Headlines containing words like “data breach” and “X number of users compromised” have become commonplace in current headlines.  There has been a recent spate of high profile breaches, each coming from a different source and affecting a different group of victims.  The advice, however, is always the same: change your password.  That’s it: if you are a user of a breached site, change your passwords.  This is usually followed by advice along the lines of “you should never use the same password twice” and “never use the password password”.  It’s common industry knowledge that passwords should never be sent in the clear, or stored in the clear.  Having “yourPassword1234!” sitting in a database for all to read isn’t very safe.  Use of hashing functions- one way mathematical formulas that change passwords into random letters and numbers with no possible way to change back- is the practiced norm.  Instead of storing “yourPassword1234!”, the database stores “2c3b130b35c7416551f00a501e8de878”.    It’s easy to go from your password to the stored result, but mathematically impossible to calculate the password from the stored result.  This begs the question: if it is not possible to compute a password from the stored data, why do I need to reset my passwords when that stored data is leaked?

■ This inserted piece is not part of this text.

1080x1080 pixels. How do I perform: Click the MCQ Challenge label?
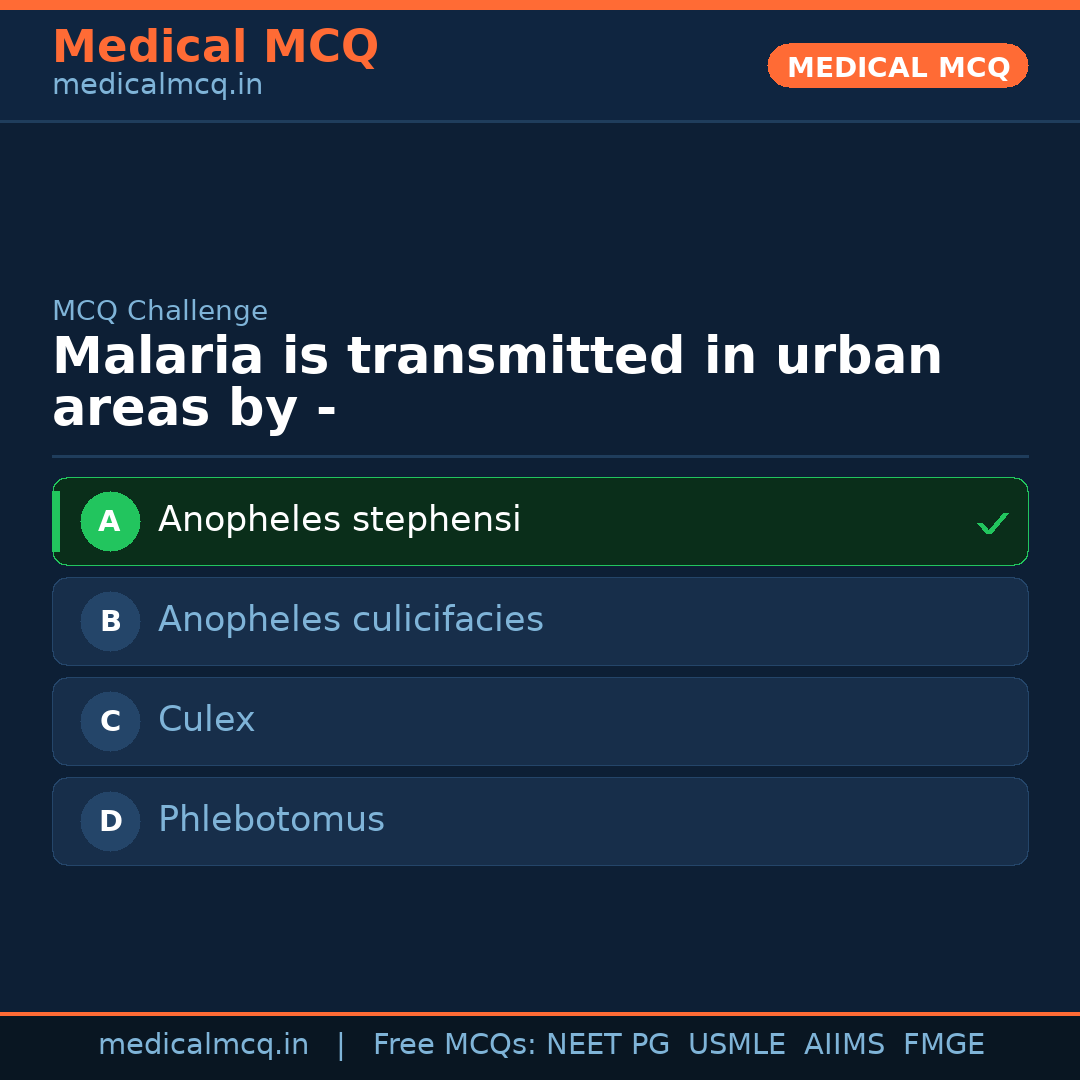pyautogui.click(x=160, y=311)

It is a required because it is straightforward for software to follow the same hashing function used to create the stored data to guess your password.  The rudimentary approach is simple:

  • Start with the letter A
  • Hash using same formula the source system uses
  • Compare results with database, if found you now know the password for user X
  • Repeat for B, C, …, ABCDEF, DEFgh1!, … etc

“OK, that makes sense,” you’re thinking, “but doesn’t it take forever for computers to actually do this?”

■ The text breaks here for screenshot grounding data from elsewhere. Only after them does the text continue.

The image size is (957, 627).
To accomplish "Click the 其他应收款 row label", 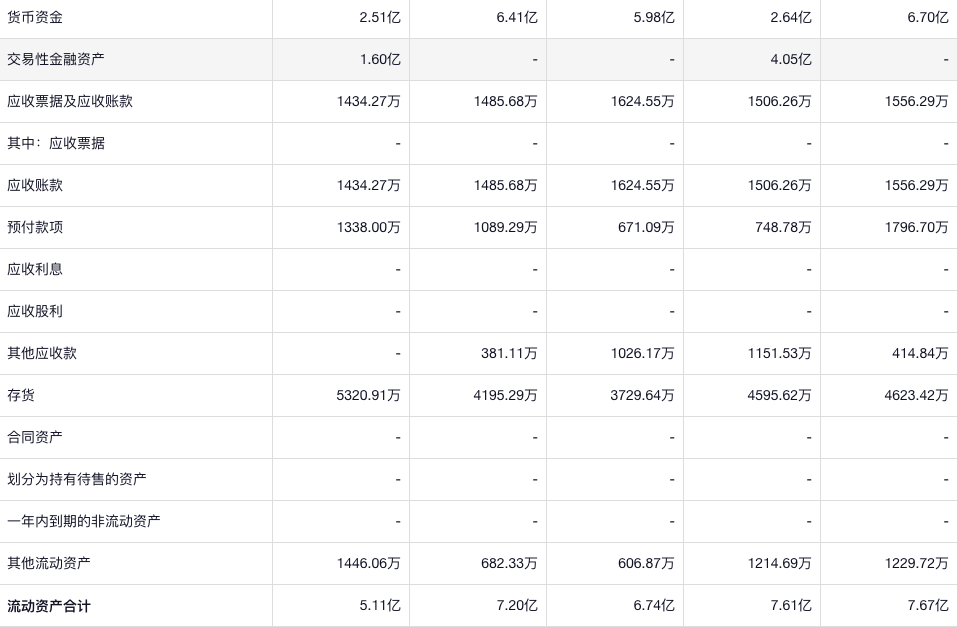I will [42, 353].
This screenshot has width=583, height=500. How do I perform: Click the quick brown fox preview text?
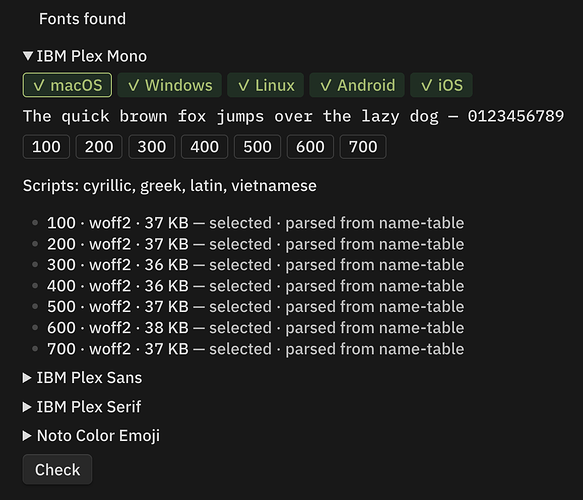coord(293,116)
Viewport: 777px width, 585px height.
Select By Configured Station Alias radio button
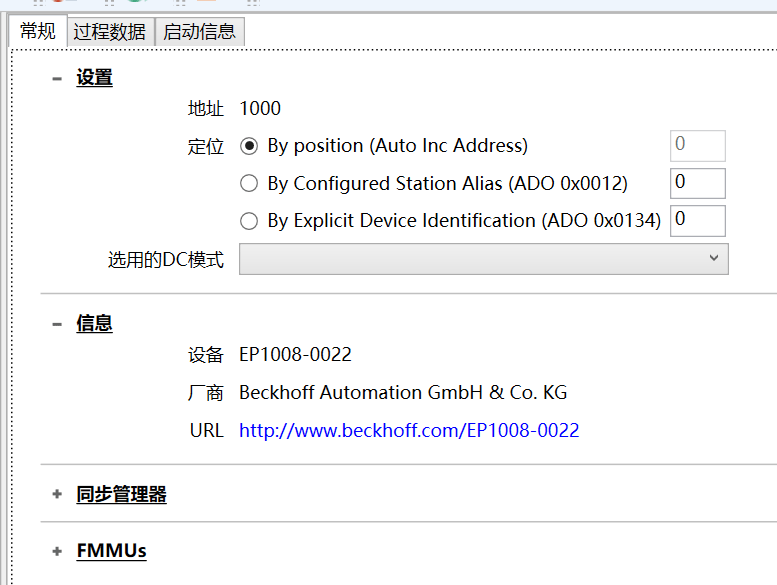pos(250,183)
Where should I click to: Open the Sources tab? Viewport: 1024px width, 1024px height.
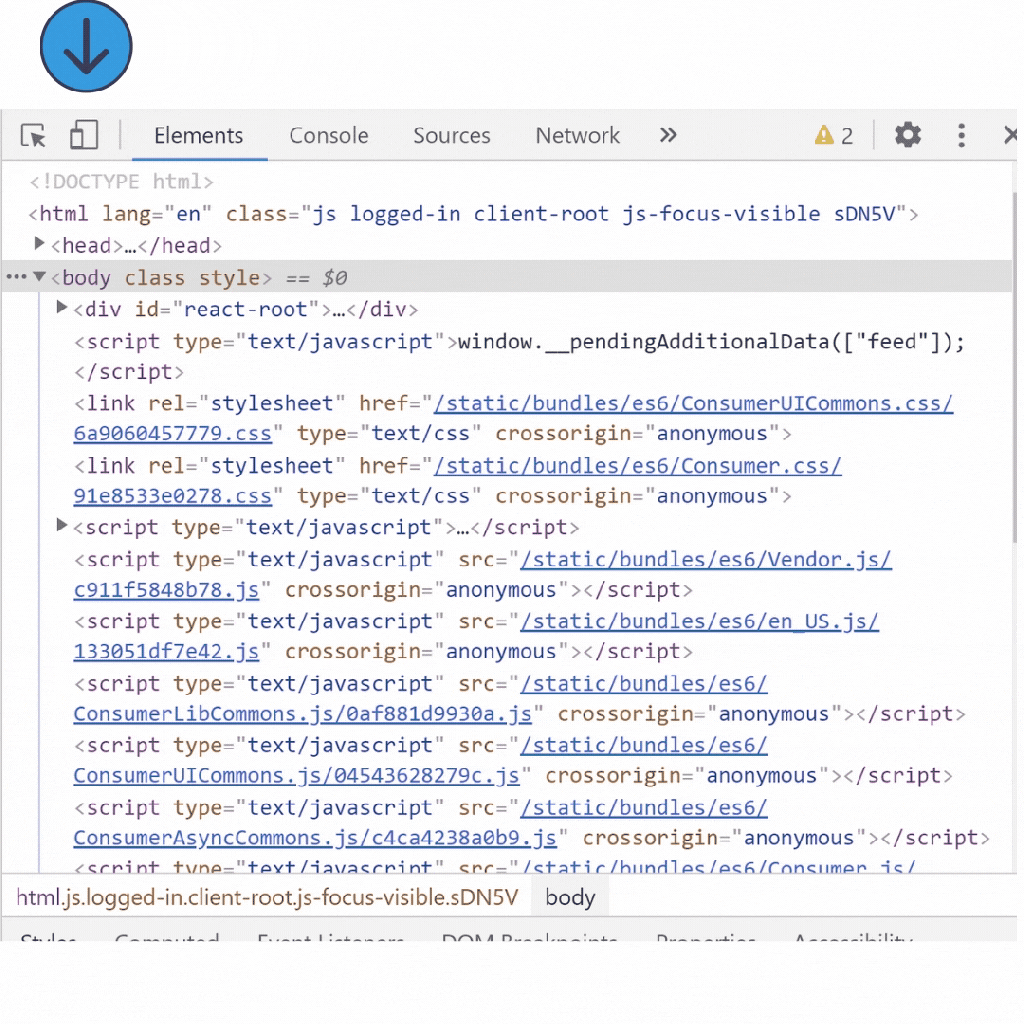451,136
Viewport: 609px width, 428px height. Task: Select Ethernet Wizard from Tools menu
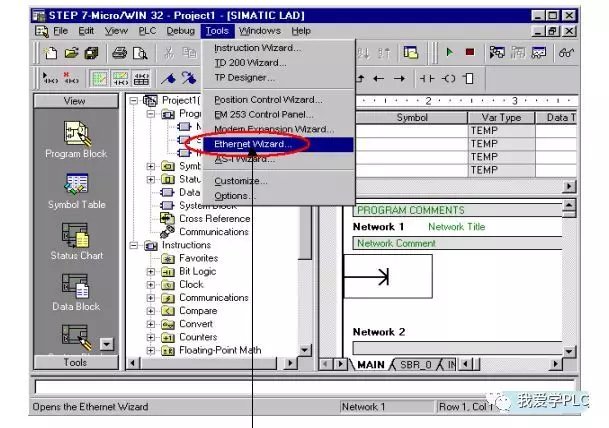click(253, 145)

That particular point is a constant cycle of one-upmanship in the industry.  Technology gets faster, hash functions become quicker to compute, computing all possible hashes becomes quicker, systems get replaced with more complicated hash functions, and from there the cycle repeats.  Consider the following real world example:

I have possession of J. Random Widget, Inc’s database for their online ordering system.  It’s an older system- it has been in production for a decade.  Eons in software years, but the HTML has been regularly updated so the site looks current.  Under the hood, however, it is still using decade old technology.  The particular hashing algorithm it uses is vanilla MD5.  This might have been perfectly acceptable in 2005 or 2006, but this is 2016.  Prior to writing this article I set up hashcat (https://hashcat.net/hashcat/) on my workstation, and ordered it to start working on the passwords collected in this database.  Hashcat is open source software designed to perform just this kind of thing- take a hash and figure out the password that created it.  Keep in mind this is quite legal- tools like these are the last line of hope for systems where legitimate users have locked themselves out due to a forgotten or misremembered password.

Because I tend to edit my own work as I write- it has taken me about half an hour to reach this point.  Out of the 2,448 separate passwords found in the database, the software has already calculated 1,336 of them.  These passwords range from as simple as “13” to “Changeme1”.  My workstation- containing off the shelf, not even the fastest possible hardware- is calculating possibilities at approximately 6.9 billion per second.  Within a day I imagine it would have discovered all 2,448 passwords.

As I mentioned before, this particular example is using outdated technology.  Modern functions would require much more time per calculation, meaning what took minutes with this example would take days or weeks with current generation processes.  Here is the rub though: I am only using a single workstation not intended for this purpose.  A dedicated attacker could conceivably build a system 5 times as fast as mine for around $1,500.  Given what one could gain access to with the right usernames and passwords, spending $1,500 could easily be considered an “investment”.  There are also cloud hosting options that focus on high performance computing, not to mention more nefarious alternatives such as putting a botnet of infected PCs to work.

This is ultimately why you hear the advice to use a long and random password, and also to use a different password for each account.  Long and random passwords make it hard for these tools to figure out your password, and having passwords unique to the account limit the scope of damage if your password is ever discovered.

And that hashcat run on my workstation?  It’s up to 1,375.